Reproduce precisely the lines of the listing below, starting with the line that contains "Ana Sayfa (107, 168)" and stopping after the line that contains "Labin (24, 567)"; include nothing else.

•••••

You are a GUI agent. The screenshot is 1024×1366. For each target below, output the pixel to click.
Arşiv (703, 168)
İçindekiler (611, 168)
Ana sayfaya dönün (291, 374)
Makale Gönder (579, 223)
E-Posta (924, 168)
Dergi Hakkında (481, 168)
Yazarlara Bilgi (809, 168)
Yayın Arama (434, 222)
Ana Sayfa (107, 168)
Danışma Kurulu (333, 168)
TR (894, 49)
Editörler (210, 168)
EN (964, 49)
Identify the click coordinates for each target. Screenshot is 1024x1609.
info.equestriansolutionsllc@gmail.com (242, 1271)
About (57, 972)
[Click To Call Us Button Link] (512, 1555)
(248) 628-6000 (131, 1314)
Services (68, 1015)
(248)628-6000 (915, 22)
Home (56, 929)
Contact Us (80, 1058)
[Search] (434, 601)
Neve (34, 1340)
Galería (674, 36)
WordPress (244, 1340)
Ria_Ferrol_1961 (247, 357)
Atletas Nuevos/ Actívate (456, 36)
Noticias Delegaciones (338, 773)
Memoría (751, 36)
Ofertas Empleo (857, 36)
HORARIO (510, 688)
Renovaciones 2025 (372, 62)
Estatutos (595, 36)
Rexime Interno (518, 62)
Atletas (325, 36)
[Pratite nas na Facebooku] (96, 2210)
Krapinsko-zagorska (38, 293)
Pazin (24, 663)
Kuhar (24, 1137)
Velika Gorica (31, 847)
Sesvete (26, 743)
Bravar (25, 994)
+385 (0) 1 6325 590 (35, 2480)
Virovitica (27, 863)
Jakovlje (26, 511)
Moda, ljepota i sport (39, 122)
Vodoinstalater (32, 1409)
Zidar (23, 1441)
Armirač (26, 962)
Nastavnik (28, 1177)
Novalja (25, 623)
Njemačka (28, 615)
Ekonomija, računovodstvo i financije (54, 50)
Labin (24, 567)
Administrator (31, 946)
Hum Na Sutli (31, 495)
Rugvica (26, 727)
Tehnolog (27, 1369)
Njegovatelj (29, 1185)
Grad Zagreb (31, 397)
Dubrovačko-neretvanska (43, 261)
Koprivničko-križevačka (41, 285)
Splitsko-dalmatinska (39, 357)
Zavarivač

•••••

Written response:
Ana Sayfa (107, 168)
Danışma Kurulu (333, 168)
TR (894, 49)
Editörler (210, 168)
EN (964, 49)
Identify the click coordinates for each target. Screenshot is 1024x1609.
info.equestriansolutionsllc@gmail.com (242, 1271)
About (57, 972)
[Click To Call Us Button Link] (512, 1555)
(248) 628-6000 (131, 1314)
Services (68, 1015)
(248)628-6000 (915, 22)
Home (56, 929)
Contact Us (80, 1058)
[Search] (434, 601)
Neve (34, 1340)
Galería (674, 36)
WordPress (244, 1340)
Ria_Ferrol_1961 (247, 357)
Atletas Nuevos/ Actívate (456, 36)
Noticias Delegaciones (338, 773)
Memoría (751, 36)
Ofertas Empleo (857, 36)
HORARIO (510, 688)
Renovaciones 2025 (372, 62)
Estatutos (595, 36)
Rexime Interno (518, 62)
Atletas (325, 36)
[Pratite nas na Facebooku] (96, 2210)
Krapinsko-zagorska (38, 293)
Pazin (24, 663)
Kuhar (24, 1137)
Velika Gorica (31, 847)
Sesvete (26, 743)
Bravar (25, 994)
+385 (0) 1 6325 590 (35, 2480)
Virovitica (27, 863)
Jakovlje (26, 511)
Moda, ljepota i sport (39, 122)
Vodoinstalater (32, 1409)
Zidar (23, 1441)
Armirač (26, 962)
Nastavnik (28, 1177)
Novalja (25, 623)
Njemačka (28, 615)
Ekonomija, računovodstvo i financije (54, 50)
Labin (24, 567)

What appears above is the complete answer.